■ **Records shown**:
--- Begin ---

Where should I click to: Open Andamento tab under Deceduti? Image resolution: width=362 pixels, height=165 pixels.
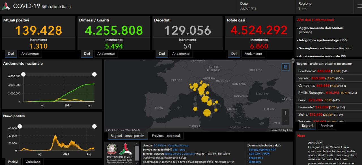(181, 54)
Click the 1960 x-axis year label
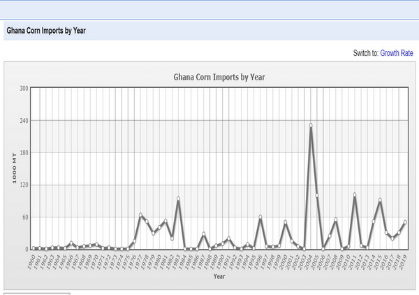 pos(31,261)
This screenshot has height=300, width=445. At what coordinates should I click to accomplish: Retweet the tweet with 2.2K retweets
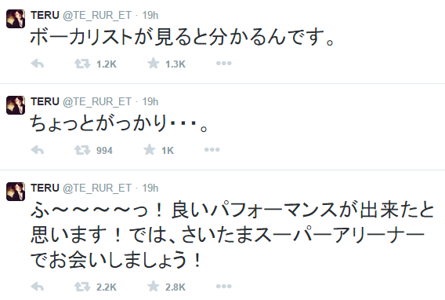[x=82, y=287]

--- End ---

■ **Exercise objective**: Recast the entries above as a numbered list, omitting blank lines and leaving out the pictures.

■ **Exercise response**:
1. Where should I click to: Open Andamento tab under Deceduti? Image resolution: width=362 pixels, height=165 pixels.
2. (181, 54)
3. Click the 1960 x-axis year label
4.  pos(31,261)
5. This screenshot has height=300, width=445. At what coordinates should I click to accomplish: Retweet the tweet with 2.2K retweets
6. [x=82, y=287]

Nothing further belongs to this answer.